Created 03-22-2016 03:58 PM
Is there a way to train the model offline in Spark MLLib, and then use it for online ML in Storm?
Created 03-22-2016 04:14 PM
You can use PMML (https://de.wikipedia.org/wiki/Predictive_Model_Markup_Language).
Spark does support (not all) model to be exported to PMML:
http://spark.apache.org/docs/latest/mllib-pmml-model-export.html
(UPDATE: As @Simon Elliston Ball rightfully points out in his answer, in case the PMML model is not supported the Spark libs can be reused as most of them have no dependency to the SparkContext)
One way could be to use JPMML with Java in Storm:
http://henning.kropponline.de/2015/09/06/jpmml-example-random-forest/
https://github.com/jpmml/jpmml-storm
The other could be to use R in Storm. I have seen it done, but don't have a reference at hand.
Created 03-22-2016 04:14 PM
You can use PMML (https://de.wikipedia.org/wiki/Predictive_Model_Markup_Language).

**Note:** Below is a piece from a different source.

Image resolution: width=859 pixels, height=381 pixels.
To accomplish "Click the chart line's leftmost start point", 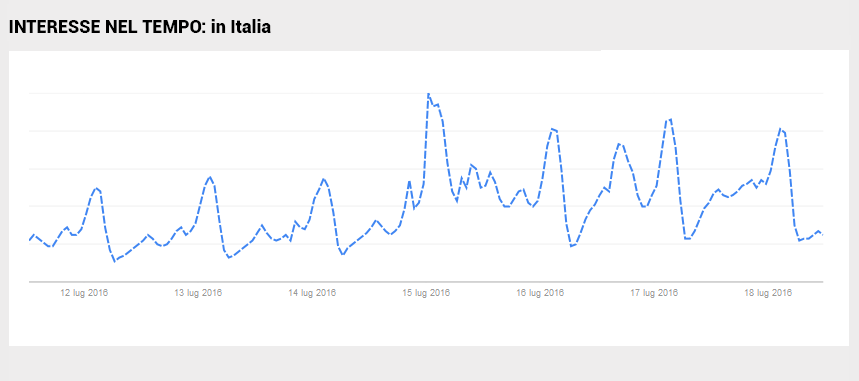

Spark does support (not all) model to be exported to PMML:
http://spark.apache.org/docs/latest/mllib-pmml-model-export.html
(UPDATE: As @Simon Elliston Ball rightfully points out in his answer, in case the PMML model is not supported the Spark libs can be reused as most of them have no dependency to the SparkContext)
One way could be to use JPMML with Java in Storm:
http://henning.kropponline.de/2015/09/06/jpmml-example-random-forest/
https://github.com/jpmml/jpmml-storm
The other could be to use R in Storm. I have seen it done, but don't have a reference at hand.

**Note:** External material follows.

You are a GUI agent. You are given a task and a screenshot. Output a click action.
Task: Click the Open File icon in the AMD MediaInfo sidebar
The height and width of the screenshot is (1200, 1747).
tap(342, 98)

Created 03-22-2016 04:17 PM
In in an advanced architecture you would leverage Zookeeper to announce a new model to the topology without taking it offline.
Created 03-22-2016 05:08 PM
PMML is certainly a good option, but be aware that Spark does not support the transformation elements of PMML, so you will need to recreate any feature scaling and transformation before the scoring step.

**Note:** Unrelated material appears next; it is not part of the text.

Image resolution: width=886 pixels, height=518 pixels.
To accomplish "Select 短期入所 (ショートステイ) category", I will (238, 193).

The other thing to note is that many of the Spark Model classes do not depend on the spark context, so you can link spark to you storm topology and just use the Spark Model itself.
This can lead to some unnecessary code in your jar, but has the advantage that you don't need to go through the PMML format.
Created 03-22-2016 07:22 PM
+1 for the aspect to reuse Spark code itself